Always Wrong, Never In Doubt: The Trump Edition

Shorter Megan McArdle: I'm using the same argument for Trump that I did for Clinton: once people get to know the candidate they will reject him due to his nasty rhetoric.

We're seeing a lot of people discover authoritarianism and its right wing manifestations at long last. They're reexamining their understanding of decision making in the political process by looking at the reasons behind the choices and sure enough, obedience to authority has a huge bearing on political choices as it does on most major personal choices.

Trump's followers don't vote for him for his policies or character. I hate to use such crude imagery but it's appropriate: he's jerking them off.
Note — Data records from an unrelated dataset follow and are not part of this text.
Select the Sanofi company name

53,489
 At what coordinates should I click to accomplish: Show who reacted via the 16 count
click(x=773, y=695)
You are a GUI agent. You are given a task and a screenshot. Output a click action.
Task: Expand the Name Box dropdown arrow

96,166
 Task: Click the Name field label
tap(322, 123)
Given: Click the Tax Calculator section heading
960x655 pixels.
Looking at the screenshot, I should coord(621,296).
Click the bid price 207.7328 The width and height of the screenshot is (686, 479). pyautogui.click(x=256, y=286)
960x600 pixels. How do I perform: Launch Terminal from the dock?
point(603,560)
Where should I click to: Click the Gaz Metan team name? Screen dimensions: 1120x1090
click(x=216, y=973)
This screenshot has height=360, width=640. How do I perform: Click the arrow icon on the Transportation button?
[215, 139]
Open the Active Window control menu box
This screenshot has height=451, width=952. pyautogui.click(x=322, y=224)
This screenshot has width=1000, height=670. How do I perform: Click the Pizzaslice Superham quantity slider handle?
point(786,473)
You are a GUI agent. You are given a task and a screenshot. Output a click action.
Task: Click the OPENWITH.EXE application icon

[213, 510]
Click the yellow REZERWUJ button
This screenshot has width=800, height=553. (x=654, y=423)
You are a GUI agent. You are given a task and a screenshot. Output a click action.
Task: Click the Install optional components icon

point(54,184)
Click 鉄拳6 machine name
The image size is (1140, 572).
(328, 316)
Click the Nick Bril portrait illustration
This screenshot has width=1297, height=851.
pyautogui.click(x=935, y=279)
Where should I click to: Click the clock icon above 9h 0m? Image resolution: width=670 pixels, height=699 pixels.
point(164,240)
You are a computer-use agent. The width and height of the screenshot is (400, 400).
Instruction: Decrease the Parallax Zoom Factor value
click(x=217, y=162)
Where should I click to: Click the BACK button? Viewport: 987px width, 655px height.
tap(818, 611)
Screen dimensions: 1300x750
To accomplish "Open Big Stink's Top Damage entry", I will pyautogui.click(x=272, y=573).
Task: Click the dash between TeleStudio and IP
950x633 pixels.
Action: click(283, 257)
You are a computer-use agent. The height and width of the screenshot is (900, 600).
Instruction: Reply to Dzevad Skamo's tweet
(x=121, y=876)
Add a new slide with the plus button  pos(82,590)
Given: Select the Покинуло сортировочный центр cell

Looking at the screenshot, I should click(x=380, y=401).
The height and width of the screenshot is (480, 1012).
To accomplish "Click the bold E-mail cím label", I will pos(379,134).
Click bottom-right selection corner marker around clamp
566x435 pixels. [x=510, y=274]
Stroking, rising passionate rhetoric, comic release, you get the picture. Trump makes them feel good. Important, successful, hopeful, proud, powerful.

Dangerous.

They don't need to know him. He knows them and he gives them what they need.

McArdle's little pet #NeverTrump project failed before it began because McArdle is fighting the wrong battle using the wrong weapons on the wrong target. She thinks she's fighting to convince the littlebrains that they must and should vote for Rubio over Trump. She thinks she can educate them about Trump and then they will of course vote for Rubio because he is the inevitable winner once you eliminate the real one.
McArdle doesn't understand people, which is not surprising because McArdle doesn't understand McArdle either. She is appalled by Trump therefore all right-thinking people will be appalled as well. If they are not it's because they don't know how awful Trump can be. Once they find out they'll abandon him. The leaders have the responsibility to guild the littlebrains and with responsibility comes power, the power to tell lies or make assumptions in your own favor. It's for their own good.
But Trump fans want to shout at me: He is winning! Ah yes. In low-turnout elections, a very small fraction of highly motivated supporters can swing things. At the moment, Donald Trump has collected about 3.3 million votes, with about a third of the states having voted.
These are not low-turnout elections.

Texas: "Election day voter turnout was so high that the county had to replenish GOP ballots in some precincts because they ran out early, according to Dallas County Elections Administrator Toni Pippins Poole."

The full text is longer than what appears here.